§ Requirements
Which lines in the items below contain the string "computer", with case counting? Pick out each one and copy it in full.

:::

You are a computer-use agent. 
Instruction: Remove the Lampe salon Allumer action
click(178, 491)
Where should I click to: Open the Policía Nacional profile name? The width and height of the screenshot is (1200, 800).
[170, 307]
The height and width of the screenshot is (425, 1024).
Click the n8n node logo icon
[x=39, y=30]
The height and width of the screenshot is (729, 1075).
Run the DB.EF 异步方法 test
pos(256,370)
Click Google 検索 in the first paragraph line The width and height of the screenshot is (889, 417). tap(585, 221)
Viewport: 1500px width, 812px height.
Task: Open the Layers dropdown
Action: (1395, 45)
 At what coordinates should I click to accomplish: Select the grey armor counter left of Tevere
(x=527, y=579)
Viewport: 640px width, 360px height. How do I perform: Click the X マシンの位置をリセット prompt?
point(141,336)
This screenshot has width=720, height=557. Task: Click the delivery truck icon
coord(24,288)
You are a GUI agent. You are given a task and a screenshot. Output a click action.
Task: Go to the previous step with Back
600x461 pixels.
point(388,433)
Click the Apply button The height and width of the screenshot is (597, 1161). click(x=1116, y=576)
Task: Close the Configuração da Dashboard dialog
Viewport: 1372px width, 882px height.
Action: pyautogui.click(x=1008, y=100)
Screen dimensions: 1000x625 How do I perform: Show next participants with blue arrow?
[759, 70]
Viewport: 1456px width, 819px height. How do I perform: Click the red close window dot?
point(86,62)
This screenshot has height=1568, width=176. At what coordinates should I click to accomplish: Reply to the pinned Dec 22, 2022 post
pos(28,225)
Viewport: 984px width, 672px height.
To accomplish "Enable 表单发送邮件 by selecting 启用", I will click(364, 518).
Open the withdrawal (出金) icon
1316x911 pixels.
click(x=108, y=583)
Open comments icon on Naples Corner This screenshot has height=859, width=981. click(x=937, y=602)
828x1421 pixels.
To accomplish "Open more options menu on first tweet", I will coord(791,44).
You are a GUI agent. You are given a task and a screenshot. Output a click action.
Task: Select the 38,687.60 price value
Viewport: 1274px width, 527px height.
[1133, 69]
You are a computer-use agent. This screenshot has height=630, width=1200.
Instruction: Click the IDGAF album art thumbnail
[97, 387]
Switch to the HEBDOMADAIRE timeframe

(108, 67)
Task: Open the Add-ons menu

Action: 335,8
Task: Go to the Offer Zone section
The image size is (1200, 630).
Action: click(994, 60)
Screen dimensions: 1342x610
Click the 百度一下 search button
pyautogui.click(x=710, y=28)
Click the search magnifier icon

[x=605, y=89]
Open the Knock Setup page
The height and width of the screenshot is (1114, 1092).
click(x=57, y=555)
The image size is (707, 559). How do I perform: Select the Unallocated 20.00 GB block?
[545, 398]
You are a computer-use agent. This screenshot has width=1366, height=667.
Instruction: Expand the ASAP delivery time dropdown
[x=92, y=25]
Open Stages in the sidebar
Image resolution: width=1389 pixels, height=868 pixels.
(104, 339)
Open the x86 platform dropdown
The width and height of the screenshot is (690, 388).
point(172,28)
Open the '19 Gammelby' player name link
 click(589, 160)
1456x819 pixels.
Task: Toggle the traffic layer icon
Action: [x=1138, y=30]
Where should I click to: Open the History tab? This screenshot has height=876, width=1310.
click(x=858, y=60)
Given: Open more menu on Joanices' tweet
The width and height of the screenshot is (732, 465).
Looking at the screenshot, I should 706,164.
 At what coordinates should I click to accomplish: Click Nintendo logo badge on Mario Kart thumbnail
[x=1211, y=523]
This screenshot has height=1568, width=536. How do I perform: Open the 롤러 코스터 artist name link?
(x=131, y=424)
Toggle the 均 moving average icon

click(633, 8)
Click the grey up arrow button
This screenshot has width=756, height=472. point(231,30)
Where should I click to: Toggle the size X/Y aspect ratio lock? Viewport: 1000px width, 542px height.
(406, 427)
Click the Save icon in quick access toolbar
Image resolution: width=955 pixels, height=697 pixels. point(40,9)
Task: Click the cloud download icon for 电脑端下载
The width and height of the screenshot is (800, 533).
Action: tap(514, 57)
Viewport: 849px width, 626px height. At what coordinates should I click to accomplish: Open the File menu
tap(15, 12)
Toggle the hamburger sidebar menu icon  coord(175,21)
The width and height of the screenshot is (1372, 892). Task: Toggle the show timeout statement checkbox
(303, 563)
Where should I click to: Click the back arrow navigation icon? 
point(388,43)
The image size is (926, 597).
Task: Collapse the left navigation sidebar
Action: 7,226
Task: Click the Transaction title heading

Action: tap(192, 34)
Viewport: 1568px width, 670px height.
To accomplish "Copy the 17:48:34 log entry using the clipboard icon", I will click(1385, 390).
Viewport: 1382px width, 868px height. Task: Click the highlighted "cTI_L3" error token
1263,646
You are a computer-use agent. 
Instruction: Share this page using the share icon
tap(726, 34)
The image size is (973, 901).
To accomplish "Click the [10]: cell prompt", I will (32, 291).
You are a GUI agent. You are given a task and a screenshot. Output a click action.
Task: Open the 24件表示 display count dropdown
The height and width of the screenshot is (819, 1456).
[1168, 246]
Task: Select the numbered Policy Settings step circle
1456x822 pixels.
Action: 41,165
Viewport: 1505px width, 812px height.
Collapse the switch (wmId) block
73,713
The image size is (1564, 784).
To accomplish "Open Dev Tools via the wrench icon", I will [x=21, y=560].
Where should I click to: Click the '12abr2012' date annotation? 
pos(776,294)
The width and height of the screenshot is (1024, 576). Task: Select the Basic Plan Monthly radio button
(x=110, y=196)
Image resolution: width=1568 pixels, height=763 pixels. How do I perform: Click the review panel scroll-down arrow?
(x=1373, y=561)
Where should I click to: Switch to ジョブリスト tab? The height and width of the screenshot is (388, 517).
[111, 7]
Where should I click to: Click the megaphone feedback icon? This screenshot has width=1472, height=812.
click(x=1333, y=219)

:::

§ Reply
You are a computer-use agent. 
You are a computer-use agent. This screenshot has height=630, width=1200.
You are a computer-use agent. This screenshot has width=1366, height=667.
You are a computer-use agent. 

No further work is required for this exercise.